As such, from 2020 onwards, we are continuing our inspection activity into crime recording but with an expanded focus on the whole victim experience. Our victim service assessments (VSAs) will track a victim’s journey from reporting a crime to the police, through to outcome stage, focusing on six areas of:

  1. Call handling
  2. Deployment and response
  3. Crime recording
  4. Crime screening and allocation
  5. Investigations
  6. Outcomes

Force selection

All forces will be subjected to a VSA within our PEEL inspection programme, comprising stages: 1, 2, 4, 5 and 6. Some forces will be selected to additionally be tested on crime recording (stage 3), in a way that ensures every force is assessed on its crime recording practices at least every three years.
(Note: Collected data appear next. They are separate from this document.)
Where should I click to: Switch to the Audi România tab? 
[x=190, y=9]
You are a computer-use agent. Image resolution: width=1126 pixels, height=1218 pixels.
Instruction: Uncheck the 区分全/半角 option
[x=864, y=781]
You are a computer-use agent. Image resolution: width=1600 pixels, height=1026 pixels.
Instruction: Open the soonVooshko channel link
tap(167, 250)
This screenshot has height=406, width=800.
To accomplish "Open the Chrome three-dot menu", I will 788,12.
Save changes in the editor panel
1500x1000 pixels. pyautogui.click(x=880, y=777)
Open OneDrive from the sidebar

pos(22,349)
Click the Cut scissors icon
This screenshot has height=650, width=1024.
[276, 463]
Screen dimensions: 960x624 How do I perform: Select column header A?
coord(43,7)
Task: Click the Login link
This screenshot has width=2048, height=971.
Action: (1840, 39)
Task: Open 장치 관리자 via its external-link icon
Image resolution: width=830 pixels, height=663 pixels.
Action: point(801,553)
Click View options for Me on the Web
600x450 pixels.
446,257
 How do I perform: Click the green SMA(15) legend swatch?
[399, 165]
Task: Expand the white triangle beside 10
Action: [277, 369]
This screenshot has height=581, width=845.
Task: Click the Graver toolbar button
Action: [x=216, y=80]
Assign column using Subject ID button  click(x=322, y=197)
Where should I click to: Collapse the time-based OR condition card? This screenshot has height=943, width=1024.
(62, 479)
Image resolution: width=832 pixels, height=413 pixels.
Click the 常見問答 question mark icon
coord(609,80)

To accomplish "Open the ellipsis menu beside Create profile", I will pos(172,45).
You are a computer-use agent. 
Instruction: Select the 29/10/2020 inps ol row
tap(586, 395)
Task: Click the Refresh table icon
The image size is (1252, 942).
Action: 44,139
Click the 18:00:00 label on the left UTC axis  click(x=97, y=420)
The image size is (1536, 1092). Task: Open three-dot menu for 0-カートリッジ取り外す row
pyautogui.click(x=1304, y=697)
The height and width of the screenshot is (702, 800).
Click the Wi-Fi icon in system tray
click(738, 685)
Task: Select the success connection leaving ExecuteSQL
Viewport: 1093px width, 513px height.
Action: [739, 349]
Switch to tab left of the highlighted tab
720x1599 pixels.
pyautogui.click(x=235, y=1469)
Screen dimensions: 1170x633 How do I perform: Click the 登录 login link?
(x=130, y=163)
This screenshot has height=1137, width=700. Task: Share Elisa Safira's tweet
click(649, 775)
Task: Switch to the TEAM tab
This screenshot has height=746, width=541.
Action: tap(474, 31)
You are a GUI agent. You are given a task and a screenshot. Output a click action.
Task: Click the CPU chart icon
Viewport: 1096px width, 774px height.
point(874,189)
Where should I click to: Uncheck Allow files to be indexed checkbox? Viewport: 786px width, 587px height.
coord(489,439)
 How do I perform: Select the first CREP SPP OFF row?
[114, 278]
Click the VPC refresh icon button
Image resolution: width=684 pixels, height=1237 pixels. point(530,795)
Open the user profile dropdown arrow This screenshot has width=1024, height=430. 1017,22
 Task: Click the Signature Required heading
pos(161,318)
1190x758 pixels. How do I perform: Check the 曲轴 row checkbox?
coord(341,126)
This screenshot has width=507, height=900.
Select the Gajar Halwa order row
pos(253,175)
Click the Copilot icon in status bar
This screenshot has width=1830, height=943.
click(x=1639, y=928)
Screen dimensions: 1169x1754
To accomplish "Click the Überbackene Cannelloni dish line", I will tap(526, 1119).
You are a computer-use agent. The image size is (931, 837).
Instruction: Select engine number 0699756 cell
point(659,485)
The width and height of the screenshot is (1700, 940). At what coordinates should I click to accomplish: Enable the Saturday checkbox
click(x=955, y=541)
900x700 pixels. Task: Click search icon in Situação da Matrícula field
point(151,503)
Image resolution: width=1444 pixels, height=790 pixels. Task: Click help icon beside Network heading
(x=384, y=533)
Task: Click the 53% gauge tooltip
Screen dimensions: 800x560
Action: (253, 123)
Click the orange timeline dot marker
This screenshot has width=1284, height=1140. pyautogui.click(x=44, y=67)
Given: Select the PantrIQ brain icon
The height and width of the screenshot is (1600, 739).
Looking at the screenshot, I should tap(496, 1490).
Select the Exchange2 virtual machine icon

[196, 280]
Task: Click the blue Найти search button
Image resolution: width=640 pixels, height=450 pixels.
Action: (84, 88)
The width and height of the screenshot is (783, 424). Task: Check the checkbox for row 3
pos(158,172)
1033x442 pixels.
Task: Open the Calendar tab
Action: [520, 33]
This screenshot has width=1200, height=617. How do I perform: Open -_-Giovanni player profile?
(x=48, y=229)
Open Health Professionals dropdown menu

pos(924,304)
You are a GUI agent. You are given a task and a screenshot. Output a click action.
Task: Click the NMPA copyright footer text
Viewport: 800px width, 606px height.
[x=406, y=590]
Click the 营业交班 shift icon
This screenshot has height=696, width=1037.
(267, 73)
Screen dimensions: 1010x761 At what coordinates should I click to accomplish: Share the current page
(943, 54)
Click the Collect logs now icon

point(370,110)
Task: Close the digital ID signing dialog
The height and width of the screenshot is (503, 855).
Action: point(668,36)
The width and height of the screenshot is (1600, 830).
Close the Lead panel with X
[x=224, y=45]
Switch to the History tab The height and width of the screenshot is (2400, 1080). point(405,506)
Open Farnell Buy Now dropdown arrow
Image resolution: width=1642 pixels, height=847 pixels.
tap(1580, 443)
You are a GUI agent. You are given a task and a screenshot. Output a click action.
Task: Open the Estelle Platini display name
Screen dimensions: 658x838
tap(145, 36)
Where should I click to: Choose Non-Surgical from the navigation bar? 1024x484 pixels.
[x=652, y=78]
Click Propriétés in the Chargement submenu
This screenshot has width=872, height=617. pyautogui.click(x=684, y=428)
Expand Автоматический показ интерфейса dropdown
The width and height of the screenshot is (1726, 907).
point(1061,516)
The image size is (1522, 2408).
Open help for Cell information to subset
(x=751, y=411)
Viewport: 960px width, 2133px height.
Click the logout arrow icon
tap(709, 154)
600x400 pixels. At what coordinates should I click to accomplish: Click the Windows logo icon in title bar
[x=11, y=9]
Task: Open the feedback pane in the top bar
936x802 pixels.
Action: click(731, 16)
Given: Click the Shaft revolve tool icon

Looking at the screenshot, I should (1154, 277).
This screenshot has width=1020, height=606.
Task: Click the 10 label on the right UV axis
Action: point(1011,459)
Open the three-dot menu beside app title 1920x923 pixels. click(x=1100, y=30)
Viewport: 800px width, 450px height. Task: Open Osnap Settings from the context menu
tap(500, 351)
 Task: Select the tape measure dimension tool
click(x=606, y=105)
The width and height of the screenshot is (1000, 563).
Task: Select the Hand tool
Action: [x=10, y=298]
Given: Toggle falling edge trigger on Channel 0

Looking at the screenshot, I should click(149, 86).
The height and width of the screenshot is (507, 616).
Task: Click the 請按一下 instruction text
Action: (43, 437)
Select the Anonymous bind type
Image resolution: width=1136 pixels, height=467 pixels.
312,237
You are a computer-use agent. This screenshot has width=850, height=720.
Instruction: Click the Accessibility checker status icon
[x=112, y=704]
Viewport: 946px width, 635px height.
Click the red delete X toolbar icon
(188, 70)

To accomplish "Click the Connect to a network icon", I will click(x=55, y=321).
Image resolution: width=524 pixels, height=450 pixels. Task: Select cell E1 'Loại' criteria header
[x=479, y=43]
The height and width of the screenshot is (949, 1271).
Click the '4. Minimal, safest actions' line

All our VSAs will receive a graded judgment. When we assess crime recording, we will give a separate judgment, specifically for this area.

Methodology

For those forces being assessed on crime recording (stage 3), we will start by producing a statistically robust sample of the force’s crime reports to form an estimation of the force’s recording accuracy.

Crime types

A statistically robust sample will be audited for three offence groups:

  • violence against the person;
  • sexual offences;
  • all other offences excluding fraud.

The recording accuracies of these three offence groups will then be used to form the force recording accuracy for all crime (excluding fraud). This will involve the use of weighting. Firstly, to take account of the fact that samples and not whole populations will be audited. Secondly to take account of the fact that the proportion of the sample comprised of violence against the person and sexual offences is higher than the proportion that these offence groups make up of recorded crime.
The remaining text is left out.